Think of this way: would England or France suddenly declare on the US because we are close to a culture victory? No, they wouldn't, because we are allies. It should the same way in the game.
No, real life does not have set "victory conditions" with a hard end-date for score. Real life does not have clear "victory conditions" for a given nation at all.
It's not reasonable to project "real life" rules to a game board where one decision making entity controls the same nation for 6000 years and *does* have a win condition. Lead isn't mushrooms.
We're discussing how the AI should act in the framework of Civ 6, and my argument is that it should act according to the mechanics in Civ 6 and pursue a victory condition, because the game is Civ 6.

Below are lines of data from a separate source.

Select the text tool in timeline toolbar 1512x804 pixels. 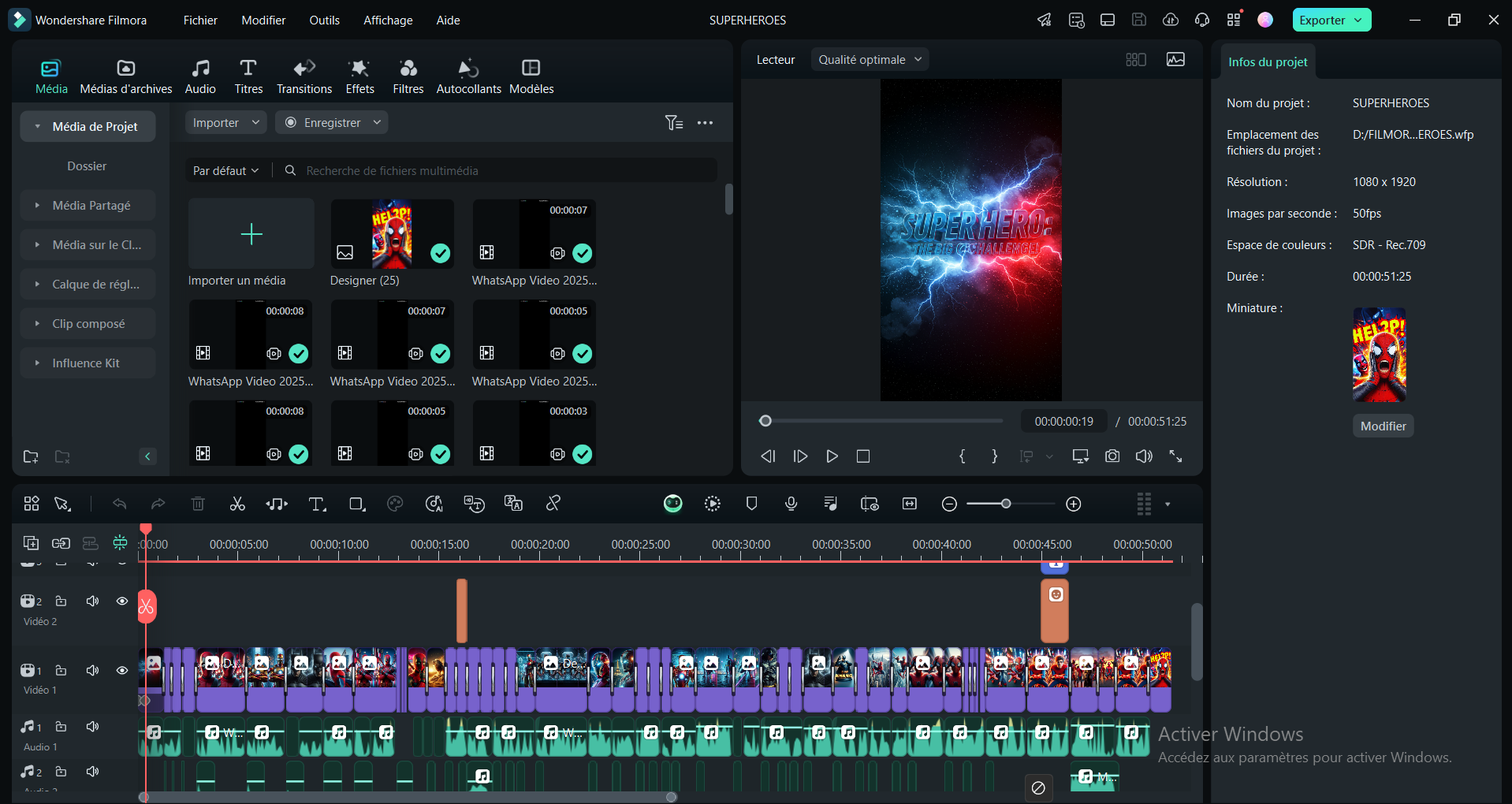point(317,504)
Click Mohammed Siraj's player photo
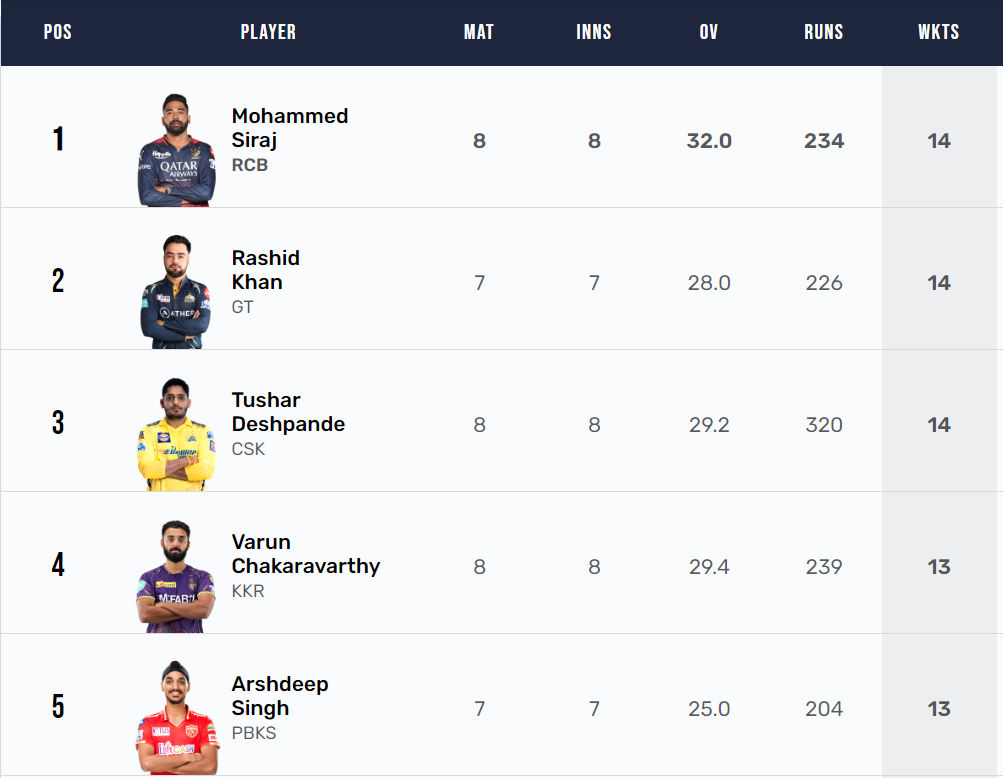1003x778 pixels. tap(176, 150)

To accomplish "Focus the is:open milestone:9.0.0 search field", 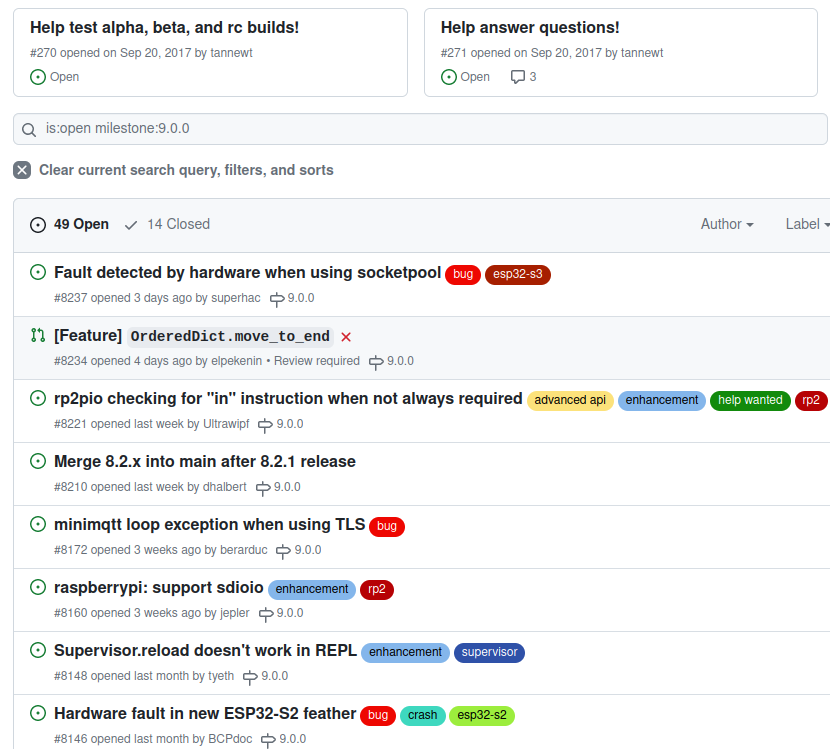I will pyautogui.click(x=420, y=129).
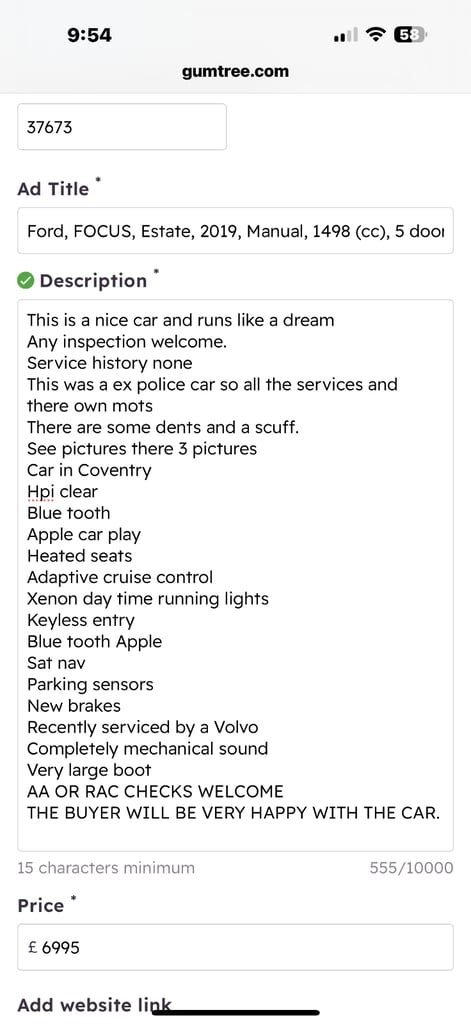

Yea the problem with this mechanic of everyone declare war on you if you're winning is that it would require the same thing against other AI to make sense, and it could create scenarios where no one is winning because every time someone gets close, all other players immediately declare war on them and send all available units to destroy them. This would be total chaos in every game.
There's some game theory on how to approach this scenario, not to mention evidence in how MP games go suggests that these dogpiles are not always winning ventures.
Or, you know, making mechanics work in a way where everyone trying to win still realistically allows a winner.
It would also put too much emphasis on military domination since the player would need to either stockpile a big defensive military or beat the crap out of everybody first to make sure nobody can threaten you when you do get close a science or culture victory. And if you are going to conquer a bunch of your neighbors to prevent them stopping you from winning, you might as well finish the job and win a domination victory.
Exactly right,
that's how the game is mechanically designed right now. It doesn't have to be, but it is. That's on the devs. Doing that then saying "let's all play pretend" is lazy. We don't need a video game with fixed win conditions to play pretend.
Again, I think it needs to make sense in-game. A neighbor who hates you should declare war on you. A neighbor who can realistically invade and take your city with a space district, should attack to try to prevent you from winning.
It does need to make sense. Right now, there is only one winner. Actively throwing the game does not "make sense".
How can I ever respond to such a cogent rebuttal. Truly your repartee has left my argument in shambles.
The whole point is that you didn't actually present an argument, still aren't by the way. For "x is gamey" to have meaning, there must be some self-consistent definition of "gamey".
Without that, there's no principle difference in your statement vs me claiming that the AI role playing is "ridiculously norferiddles". What does a mechanic being norferiddles mean?
Every bit as much as the statement about trying to win a game being "gamey", possibly more since it's not a negatively correlated statement that suggests a game agent should actively avoid playing the game.
Except the AI shouldn't be pursuing no-holds-barred victory-at-all-cost strategies, IMO. It should be playing competently
The cognitive dissonance is real! Quoted statement is straight up saying the AI should not play competently, but should play competently.
Sure, there's "winning," but that's a metagame concept.
No, it's a game concept. As in the win conditions are literally defined by the game rules directly. That's not "metagame", it's part of the game full stop.
Nobody's saying you can't play pretend in the game, but the major qualm here is the assertion that the AI itself shouldn't play Civ 6.
I don't see any reason to prefer any arbitrary "not Civ 6" framework to another for an AI. However, because it's a Civ 6 AI, there is a clear reason to ask that the AI plays Civ 6 and not something other than Civ 6. We don't want it being too norferiddles after all.